Having heard alternative solutions of the type discussed by Lady Justice King in the course of the argument, it was disappointing that the judgments, including hers, did not in the end lay down any definitive guidance on how such a case should be handled in future. Indeed, they seemed in the main judgment to be saying the Guardian should have applied directly to the President of the Family Division to reopen the case soon after judgment, rather than mounting an appeal. The judgment reiterates that media organisations who are not party to the proceedings initially, but are aggrieved by the court’s decision, have no automatic right to be heard but are entitled to apply to reverse or vary the court’s order. That presumably applies equally to anyone else aggrieved by the decision, such as a legal blogger, academic researcher, or in this case royal archivist or biographer, but it was not fully canvassed in the appeal because the Guardian’s case was primarily focused on the position and expectations of the media.

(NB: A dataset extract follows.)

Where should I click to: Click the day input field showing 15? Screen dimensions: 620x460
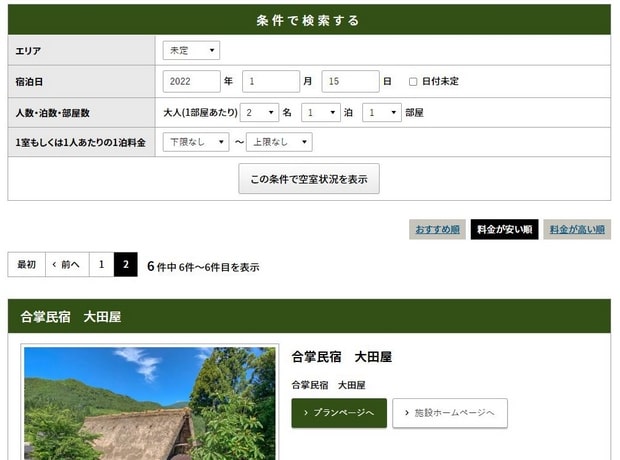point(350,81)
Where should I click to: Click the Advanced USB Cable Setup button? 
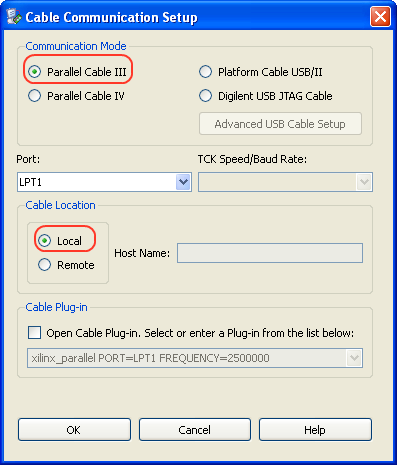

The only positive point of law to emerge from the judgment was the clarification of the Attorney General’s role, which is a peculiar one given the nature of the proceedings, and derives more from custom and practice than law. But at least we now know that in a case where the only two parties are lawyers for the Royal Family and the chief lawyer for the Government (ie for two different manifestations of the Executive) the “public interest” in suppressing public knowledge of or access to the proceedings is not solely to be determined by the views of the Attorney General.